With a $16.2 trillion national debt, this is the political equivalent of rearranging deck chairs on the Titanic.
Except the Titanic only sank once, whereas the national debt sinks a little bit every day forever. It's actually more impressive when you think about it. How do you sink continuously for decades? That takes real commitment.
Past Spending Records
Obama increased government spending 5.5% annually during his term.
Under Romney as Massachusetts Governor, state spending went from $22.3 billion to $28.1 billion, an annual increase of 6.5%.
Romney increased spending faster than Obama. Romney increased spending faster than the average governor (6.2%).
If George W. Bush's fiscal rhetoric versus fiscal record taught us anything, it's that Romney's gubernatorial record is probably what you'll get federally.
Campaign Contributors: The Bankers Are Back
The Wall Street banks that received TARP bailouts and were Obama's top donors in 2008 are now Romney's top donors in 2012.
Why the switch? Because Romney and Obama agree on the important stuff.

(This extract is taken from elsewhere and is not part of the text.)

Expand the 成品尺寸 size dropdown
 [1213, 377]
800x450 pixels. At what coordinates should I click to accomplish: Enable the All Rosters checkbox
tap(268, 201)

The banks switching from Obama to Romney is like switching from Coke to Pepsi. Sure, there are minor differences in flavor, but both are brown liquids that will take your money and give you nothing in return. Wait, that metaphor got away from me. The point is they're basically the same, and the banks know it.
Both Romney and Obama:
- Supported TARP Wall Street bailouts
- Oppose immediately balancing the federal budget
- Have track records of big spending while in office
- Oppose a full audit of the Federal Reserve
- Support taxpayer-funded corporate bailouts
- Want to keep personal income tax rates at current levels for most Americans
- Will increase defense spending
- Believe the President can take the country to war without Congressional approval
The banks don't care which one wins. They've already won.
Before you criticize the banks for buying both candidates, try buying both candidates yourself. It's expensive. You need at least $43 million just to get started, and then you have to remember which one you bought. It's very complicated.